We all know that the expansion of 4/3 is infinite: 1.333.... so when we try to get it at any specific precision, no matters how long it is, there will be loss of information, but the rounding mode is important, too, i.e.
- 4/3 with precision of 5 and floor rounding mode is 1.3333
- 4/3 with precision of 5 and ceiling rounding mode is 1.3334
Unfortunately, the rounding mode cannot be specified when performing such those operations, maybe because "Due to different types of round-off errors that can occur in the implementation, no guarantees about e.g. monotonicity are given for any of the methods."
There is, however a method to round an ApFloat numbers with a specific precision and rounding mode http://www.apfloat.org/apfloat_java/docs/org/apfloat/ApfloatMath.html#round-org.apfloat.Apfloat-long-java.math.RoundingMode-
A simple solution could be calculating the operation with an extra precision and then rounding the result with the original precision and desired rounding mode, as the following example:
// Trying to get the square root of 2
// with precision of 10
// and different roundig modes
Apfloat two = new Apfloat(2, 15); // precision is 15, not 10
// result: 2
Apfloat sqrt = ApfloatMath.sqrt(two);
// result: 1.41421356237309
ApfloatMath.round(sqrt, 10, RoundingMode.FLOOR);
// result: 1.414213562
ApfloatMath.round(sqrt, 10, RoundingMode.CEILING);
// result: 1.414213563
The questions are:
- Is this method [always] correct ? do you know any counterexample or false-positive ?

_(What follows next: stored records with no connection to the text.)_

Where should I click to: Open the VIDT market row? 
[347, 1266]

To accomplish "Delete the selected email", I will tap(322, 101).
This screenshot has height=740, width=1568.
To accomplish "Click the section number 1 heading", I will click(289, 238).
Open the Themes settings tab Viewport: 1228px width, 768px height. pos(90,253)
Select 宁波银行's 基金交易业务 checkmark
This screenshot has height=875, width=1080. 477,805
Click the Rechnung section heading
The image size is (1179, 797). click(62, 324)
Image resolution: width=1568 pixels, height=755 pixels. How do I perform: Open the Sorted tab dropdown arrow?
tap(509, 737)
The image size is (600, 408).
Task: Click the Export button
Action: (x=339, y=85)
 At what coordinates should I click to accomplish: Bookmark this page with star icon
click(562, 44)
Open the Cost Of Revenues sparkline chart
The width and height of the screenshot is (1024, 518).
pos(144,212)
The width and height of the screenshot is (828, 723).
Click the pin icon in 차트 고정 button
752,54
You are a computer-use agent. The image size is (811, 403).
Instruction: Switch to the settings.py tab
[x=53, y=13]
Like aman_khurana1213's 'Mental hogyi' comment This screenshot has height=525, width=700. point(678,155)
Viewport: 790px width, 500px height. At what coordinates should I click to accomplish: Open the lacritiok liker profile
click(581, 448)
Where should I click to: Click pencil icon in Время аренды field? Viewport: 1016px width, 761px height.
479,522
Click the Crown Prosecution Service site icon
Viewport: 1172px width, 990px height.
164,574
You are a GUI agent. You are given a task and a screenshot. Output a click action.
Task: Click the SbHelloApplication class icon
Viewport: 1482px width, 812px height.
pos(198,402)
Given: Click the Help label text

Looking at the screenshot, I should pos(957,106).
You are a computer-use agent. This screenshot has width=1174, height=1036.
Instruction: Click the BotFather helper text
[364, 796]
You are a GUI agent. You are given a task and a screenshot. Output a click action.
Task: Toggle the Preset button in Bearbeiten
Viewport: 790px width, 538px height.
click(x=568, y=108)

- Is 1 the least necessary value to be added to the precision in order to the extra information ensures a correct rounding ? I think adding 1 to the precision will not be enough, because the additional digit could be already rounded by the internal algorithm used to perform the calculation. Adding at least 2 positions would ensure the first digit -right to the desired precision- will be the the true digit present in the real -infinite- value of the number and not a rounded one.
- Do you realize a better method ? specially one where two-steps is avoided, because Apfloat -like BigDecimals- are immutable classes so new instances are created for every step, that could be problematic when using numbers with thousand or millions of precision places.